For all its metanarratives and elegant installations, the deeper resonance of Timeline comes with its selection as the first retrospective of a contemporary media artist held at the MoMA since its reopening. The exhibition so neatly insinuates itself into the galleries of the Modern that it is difficult to imagine Biesenbach’s handling of such readily accessible video installations as Gordon’s on his home turf as chief curator at the PS1 Contemporary Art Center which these days looks more like a deserted ruin than the revitalized spatial appropriation it has been in years past. The cleanness of the insertion of the Gordon exhibition, in addition to Against the Grain: Contemporary Art from the Edward R. Broida Collection, also on view in the MoMA’s newly configured galleries, reveals what actually underlies director Lowry’s earlier interpretation of modernism’s drive to erase history as it facilitates its archivization: an institutional campaign to fold the “contemporary” into the “modern” so seamlessly that the Museum of Modern Art will soon forget the distinctions and gravity it once accorded to each—conceptually and spatially—in order to reconsolidate anew a different kind of stronghold in the path of history’s accelerating advance.
Notes
- A publication produced by the museum in 2005 boldly refers to itself as “The New Museum of Modern Art,” where “New” appears in a subtler, non-bold version of the trademark MoMA Gothic font, itself a negative relief in typeface of the larger process described within the text of not only the building project, but also the conceptual “renovation” the museum has undergone. See Glenn D. Lowry, The New Museum of Modern Art, with an essay by Terence Riley (New York: The Museum of Modern Art, 2005).

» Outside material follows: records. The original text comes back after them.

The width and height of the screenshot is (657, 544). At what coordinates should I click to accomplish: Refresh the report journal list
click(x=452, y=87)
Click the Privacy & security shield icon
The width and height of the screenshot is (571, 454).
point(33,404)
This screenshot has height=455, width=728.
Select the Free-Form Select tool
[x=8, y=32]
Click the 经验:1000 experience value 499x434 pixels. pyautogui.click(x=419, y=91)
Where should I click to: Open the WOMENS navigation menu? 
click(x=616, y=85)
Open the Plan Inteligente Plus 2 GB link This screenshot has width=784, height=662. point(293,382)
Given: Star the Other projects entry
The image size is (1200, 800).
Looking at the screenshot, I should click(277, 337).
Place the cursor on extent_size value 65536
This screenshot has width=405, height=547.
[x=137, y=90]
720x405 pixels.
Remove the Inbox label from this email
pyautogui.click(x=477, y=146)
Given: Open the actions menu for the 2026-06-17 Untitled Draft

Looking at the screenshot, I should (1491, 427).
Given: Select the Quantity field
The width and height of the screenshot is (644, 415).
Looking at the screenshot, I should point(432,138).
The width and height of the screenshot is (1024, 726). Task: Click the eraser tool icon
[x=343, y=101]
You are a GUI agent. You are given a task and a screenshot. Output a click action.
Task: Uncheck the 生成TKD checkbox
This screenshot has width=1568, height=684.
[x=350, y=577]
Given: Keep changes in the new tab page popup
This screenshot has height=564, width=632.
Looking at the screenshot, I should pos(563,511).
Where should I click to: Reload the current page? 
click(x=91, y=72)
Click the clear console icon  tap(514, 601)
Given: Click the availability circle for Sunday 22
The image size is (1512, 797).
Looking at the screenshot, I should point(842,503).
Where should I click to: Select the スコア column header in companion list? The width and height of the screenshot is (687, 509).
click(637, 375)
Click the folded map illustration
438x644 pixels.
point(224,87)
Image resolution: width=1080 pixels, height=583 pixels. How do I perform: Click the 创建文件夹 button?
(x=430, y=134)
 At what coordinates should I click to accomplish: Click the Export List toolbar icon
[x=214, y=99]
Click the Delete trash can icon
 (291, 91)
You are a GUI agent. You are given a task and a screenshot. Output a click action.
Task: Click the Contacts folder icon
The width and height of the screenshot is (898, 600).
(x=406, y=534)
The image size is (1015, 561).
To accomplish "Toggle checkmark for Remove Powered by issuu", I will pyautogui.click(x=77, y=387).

- Initial criticism of Yoshio Taniguchi’s renovation and expansion of the MoMA’s site concerned its structures and interior spaces. Many reviewers argued that the museum’s main atrium space reeked of corporate capital and its vested interests, and that its now $20 USD ticket prices were outrageously high and contrary to the museum’s mandate as a “laboratory” and educational institution. The current installation of the permanent collection is stored away in the equivalent of the museum’s top “attic” floors (my father’s astute observation of the impact of viewing these works, so segregated historically from the contents of the lower floors) to make way for its “contemporary” holdings and rotating exhibitions; or, in one glaring example of the change in installation priorities, is the current hanging of Henri Matisse’s Dance (I) (1909) in a secondary stairwell, decidedly tucked away, despite the “non-linearity” of the galleries’ present organization.
- Mary Anne Staniszewski, The Power of Display: A History of Exhibition Installations at the Museum of Modern Art (Cambridge, Mass.: MIT Press, 1998), 307.
- Ibid.
- Terence, Riley, “The New Museum of Modern Art” by Yoshio Taniguchi,” in The New Museum of Modern Art (New York: The Museum of Modern Art, 2005), 38, 51–53. Emphasis added.
- Lowry, 10. Emphasis added.
- Ibid., 15.
- Klaus Biesenbach, Douglas Gordon: Timeline (New York: Museum of Modern Art, 2006).
About the Author
Rebecca Lane is a PhD candidate in Art History at the University of British Columbia. Her doctoral research concerns the state of abstraction as artistic and materialist discourse in relation to radical leftist political praxis after 1968 in Europe and the United States, and its subsequent impact upon contemporary histories of modernism and art criticism.